3. Those who are advanced in age or who suffer from any infirmity, as well as those who take care of them, can receive the Most Holy Eucharist even if they have taken something during the previous hour.
How many times per day can one receive Holy Communion?
One of the significant changes for the faithful in the Code of Canon Law which was promulgated in 1983 was the permission to receive Holy Communion more than once per day. In the past the law set certain conditions, such as participation in a funeral, marriage or ordination Mass. The new canon, however, simply states,
c.917 A person who has received the Most Holy Eucharist may receive it again on the same day only during the celebration of the Eucharist in which the person participates. 

920 §1. "After being initiated into the Most Holy Eucharist, each of the faithful is obliged to receive holy communion at least once a year."

920 §2. "This precept must be fulfilled during the Easter season unless it is fulfilled for a just cause at another time during the year."
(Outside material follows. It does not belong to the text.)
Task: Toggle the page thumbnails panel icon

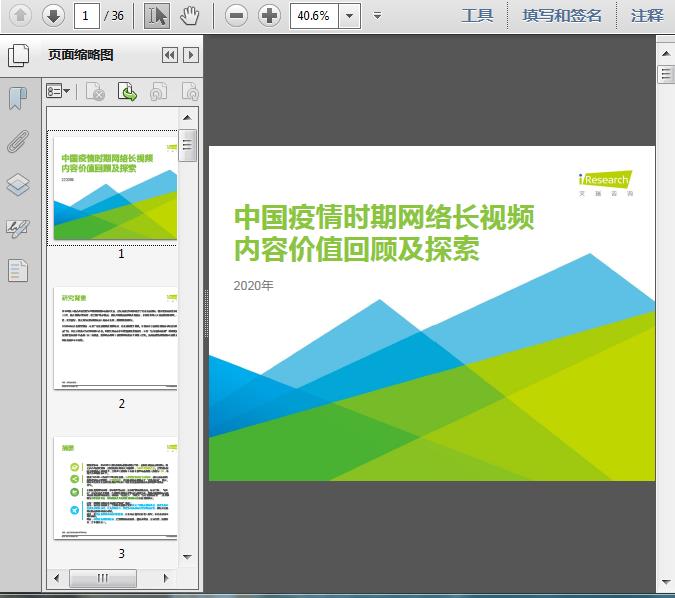Action: [18, 55]
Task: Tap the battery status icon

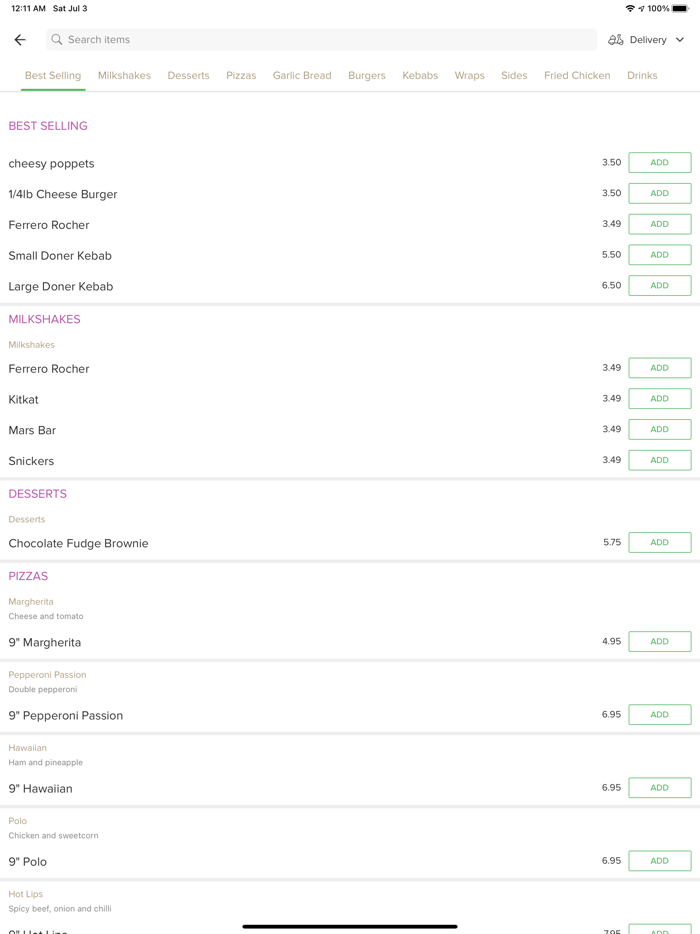Action: [680, 9]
In the past, people spent a lot of time in mortal sin, or at least in a state unworthy to receive the Eucharist. Therefore for someone to receive it was a major life event. This kind of culture was undone by Pope St. Pius X at the turn of the 20th Century.
(One probable reason why the Church prescribed the law to receive communion at least once a year may have been that due to long fast the faithful may have been unprepared for receiving communion most of the days of the year.)

Frequent Communion increases our love for God and for our neighbor, which expresses itself in action, which makes us more like Christ.
Venial sins are forgiven when we receive the holy communion with proper repentance.
Physically, frequent Communion relieves us of our passions. Priests and other spiritual directors who counsel those who are struggling with passions, especially sexual sins, often urge frequent reception not only of the Sacrament of Confession but of the Sacrament of Holy Communion. By receiving Christ's Body and Blood, our own bodies are sanctified, and we grow in our likeness to Christ. In fact, as Fr. John Hardon points out in his Modern Catholic Dictionary, the Church teaches that "A final effect of Communion is to remove the personal guilt of venial sins, and the temporal punishment [earthly and purgatorial] due to forgiven sins, whether venial or mortal."